Die eidgenössische Staatsrechnung 1977 schloss bei 15 493 Mio Fr. Ausgaben und 14 026 Mio Fr. Einnahmen mit einem Defizit von 1467 Mio Fr. ab. Der Ausgabenüberschuss ist im Vergleich zum Voranschlag um 300 Mio Fr. geringer ausgefallen. Obwohl der Bund für 1977 einmalige, erhebliche Steuernachzahlungen registrieren konnte, lagen die Fiskaleinnahmen um mehr als 400 Mio Fr. unter dem veranschlagten Betrag. Dieser Ausfall wurde durch höhere Eingänge aus anderen Einnahmen wie Vermögensertrag, Gebühren und Darlehensrückzahlungen etwa zur Hälfte kompensiert. Bei den Ausgaben konnten die Subventionen als Folge verstärkter Sparanstrengungen, einer geringeren Teuerung und besseren Rechnungsergebnissen der SBB und der Privatbahnen um über 130 Mio Fr. unter dem budgetierten Betrag gehalten werden. Zudem lösten die geringeren Steuereinnahmen auch kleinere Kantonsanteile aus. Der Reinaufwand der Gesamtrechnung betrug 2301 Mio Fr. [9].
 
[1] Die Volkswirtschaft, 50/1977, S. 528 ff., 581 ff.
[2] Bundesbeiträge: BaZ, 125, 9.6.77; 222, 14.9.77; LNN, 143, 23.6.77; Ostschw., 273, 22.11.77. Steuereingänge: NZZ, 234, 6.10.77; JdG, 272, 16.11.77; VO, 259, 19.11.77; Die Volkswirtschaft, 51/1978, S. 20; vgl. auch oben, Teil I, 4a (Konjunkturlage).
[3] Die Volkswirtschaft, 51/1978, S. 18 ff. Freiburg: Lib., 26, 3.11.77; 27, 4.11.77; 32, 9.11.77.
[4] Z.B. Aargau: FA, 173, 27.7.77; 256, 2.11.77; 274, 23.11.77; NZZ; 262, 8.11.77. Wallis: NZZ, 247, 21.10.77; TLM, 350,16.12.77. Solothurn: SZ, 163, 16.7.77; Vat., 250, 26.10.77. Basel-Stadt: BaZ, 258, 21.10.77; NZZ, 247, 21.10.77.

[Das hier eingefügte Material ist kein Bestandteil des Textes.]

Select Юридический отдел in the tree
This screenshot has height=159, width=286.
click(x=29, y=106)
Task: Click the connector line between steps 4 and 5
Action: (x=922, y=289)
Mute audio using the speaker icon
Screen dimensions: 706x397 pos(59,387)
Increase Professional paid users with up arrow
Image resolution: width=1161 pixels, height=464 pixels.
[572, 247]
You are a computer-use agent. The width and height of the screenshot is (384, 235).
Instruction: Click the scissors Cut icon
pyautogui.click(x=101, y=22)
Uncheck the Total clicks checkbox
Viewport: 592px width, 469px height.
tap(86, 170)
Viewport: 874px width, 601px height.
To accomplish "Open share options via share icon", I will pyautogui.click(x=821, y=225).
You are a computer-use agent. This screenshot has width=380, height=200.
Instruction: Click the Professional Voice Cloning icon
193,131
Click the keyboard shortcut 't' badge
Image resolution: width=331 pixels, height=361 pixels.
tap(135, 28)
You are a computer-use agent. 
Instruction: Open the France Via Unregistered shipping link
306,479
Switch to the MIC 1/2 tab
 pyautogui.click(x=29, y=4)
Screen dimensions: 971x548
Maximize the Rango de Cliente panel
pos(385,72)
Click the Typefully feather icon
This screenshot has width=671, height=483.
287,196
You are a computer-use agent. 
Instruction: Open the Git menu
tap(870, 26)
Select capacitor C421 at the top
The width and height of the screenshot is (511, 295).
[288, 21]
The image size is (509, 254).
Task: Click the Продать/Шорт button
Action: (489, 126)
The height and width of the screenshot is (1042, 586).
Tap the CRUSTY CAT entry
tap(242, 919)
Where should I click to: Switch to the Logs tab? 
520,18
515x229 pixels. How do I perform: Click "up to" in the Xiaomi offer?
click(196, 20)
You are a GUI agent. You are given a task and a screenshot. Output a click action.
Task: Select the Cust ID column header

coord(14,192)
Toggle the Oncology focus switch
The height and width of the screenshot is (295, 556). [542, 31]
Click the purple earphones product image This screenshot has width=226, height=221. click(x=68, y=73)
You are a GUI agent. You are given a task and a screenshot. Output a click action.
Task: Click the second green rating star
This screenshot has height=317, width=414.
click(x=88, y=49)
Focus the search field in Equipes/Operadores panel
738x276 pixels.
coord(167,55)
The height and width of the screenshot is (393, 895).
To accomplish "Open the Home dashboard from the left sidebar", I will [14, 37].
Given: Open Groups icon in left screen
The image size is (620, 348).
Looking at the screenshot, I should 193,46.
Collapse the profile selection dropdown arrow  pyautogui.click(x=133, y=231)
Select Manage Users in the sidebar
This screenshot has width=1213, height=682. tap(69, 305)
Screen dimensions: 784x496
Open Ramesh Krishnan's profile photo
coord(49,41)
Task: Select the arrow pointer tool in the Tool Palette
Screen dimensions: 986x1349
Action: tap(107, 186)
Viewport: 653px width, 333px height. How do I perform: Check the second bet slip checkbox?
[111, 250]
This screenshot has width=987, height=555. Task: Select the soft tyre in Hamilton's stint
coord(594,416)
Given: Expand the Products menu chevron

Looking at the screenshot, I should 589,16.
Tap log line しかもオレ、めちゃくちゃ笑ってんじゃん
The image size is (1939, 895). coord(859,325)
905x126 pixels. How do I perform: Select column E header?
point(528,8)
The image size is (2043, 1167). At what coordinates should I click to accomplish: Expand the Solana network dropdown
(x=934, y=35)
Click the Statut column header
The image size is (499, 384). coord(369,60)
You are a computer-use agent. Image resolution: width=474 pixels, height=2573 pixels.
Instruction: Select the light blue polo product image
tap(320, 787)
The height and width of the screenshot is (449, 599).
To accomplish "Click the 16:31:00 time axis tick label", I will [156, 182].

[5] NZZ, 156, 6.7.77; 177, 30.7.77; 277, 25.11.77; 280, 29.11.77; 285, 5.12.77; Vr, 144, 23.6.77; Lib., 200, 30.8.77; TA, 284, 5.12.77.
[6] Appenzell-Ausserrhoden: Ostschw., 271, 19.11.77. St. Gallen: Ostschw., 228, 29.9.77; 252, 27.10.77; 274, 23.11.77. Schaffhausen: NZZ, 293, 14.12.77; Thurgau: Ldb, 255, 2.11.77; 296, 20.12.77. Zug: NZZ, 301, 23.12.77.
[7] Die Volkswirtschaft, 51/1978, S. 18 ff.
[8] Die Volkswirtschaft, 51/1978, S. 19; SPJ, 1976, S. 76. Auf die Vereinbarung gemeinsamer Budgetrichtlinien ist diesmal verzichtet worden. Vgl. Einfache Anfrage Ziegler (cvp, SO) (NZZ, 301, 23.12.77; Amtl. Bull. NR, 1977, S. 1755) und SPJ, 1976, S. 76.
[9] Bund, 53, 4.3.78; NZZ, 55, 7.3.78; Botschaft des Bundesrates... zur Staatsrechnung... für das Jahr 1977.